The Hermitage by Dunkeld - officially known as 'The Hermitage pleasure ground'.
John Murray the third Duke of Atholl made this fabulous woodland along with Ossian's Hall in 1757, as a walk for his guests to enjoy as they went to view Ossian's Hall and the falls of the River Braan. Today it is known as the Hermitage at Dunkeld and is managed by the National Trust of Scotland. There are beautiful woodland walks - and cycle tracks, the footpaths are part of a wider network of walks covering approx 30 miles - see Dunkeld walks leaflets available locally.
In the pool just south of Ossian's Hall you will see the fabulous stonework of the Hermitage Bridge and at the other side of the pool you can see one of the tallest trees in Britain, a Douglas Fir.
The Hermitage is home to Ossian's Hall, a spectacular building, built to impress, originally lined with mirrors, with a large door to hide the view. When the door was opened the sight of the falls tumbling over the rocks was spectacular and the noise a great surprise, the mirrors made the waterfall even more spectacular. The Hall has been re- decorated from its pale blues to a wonderful rich red colour and the door to the view is now glass, the mirrors are stainless steel, but nonetheless spectacular.

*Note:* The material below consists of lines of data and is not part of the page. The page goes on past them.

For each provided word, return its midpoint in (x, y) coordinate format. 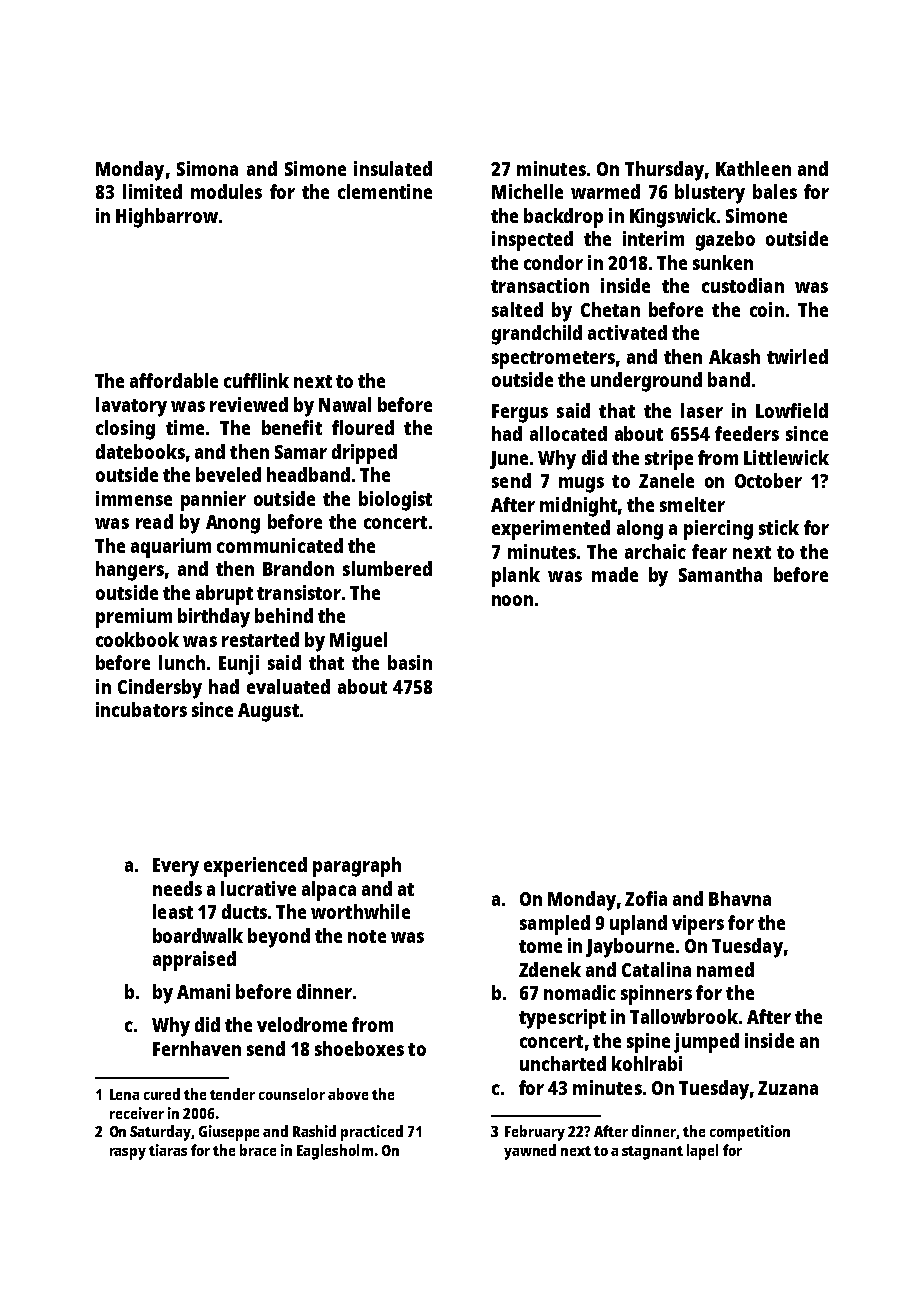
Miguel (358, 642)
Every (176, 867)
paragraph (357, 867)
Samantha (720, 574)
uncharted (563, 1063)
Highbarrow (167, 218)
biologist (395, 501)
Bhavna (740, 898)
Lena (124, 1094)
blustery (710, 194)
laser (702, 410)
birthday (214, 618)
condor (553, 262)
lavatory (131, 407)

Ossian Hall is a famous spot to view the salmon leaping up the falls, the salmon can be seen throughout the summer, but are at their most plentiful in the autumn. Just a little further up the track you will find Ossian's Cave built by the Duke to further the guests experience at the Hermitage just outside Dunkeld.
The National Trust Rangers have a wide range of events throughout the year for all the family.
The Hermitage is open all year, signposted just off the A9 at Dunkeld with a large car park. There is no entry fee, but £2 per car is charged for parking to help maintain the grounds. There is a wheelchair friendly route walk, but there are a few steps up to the Hall.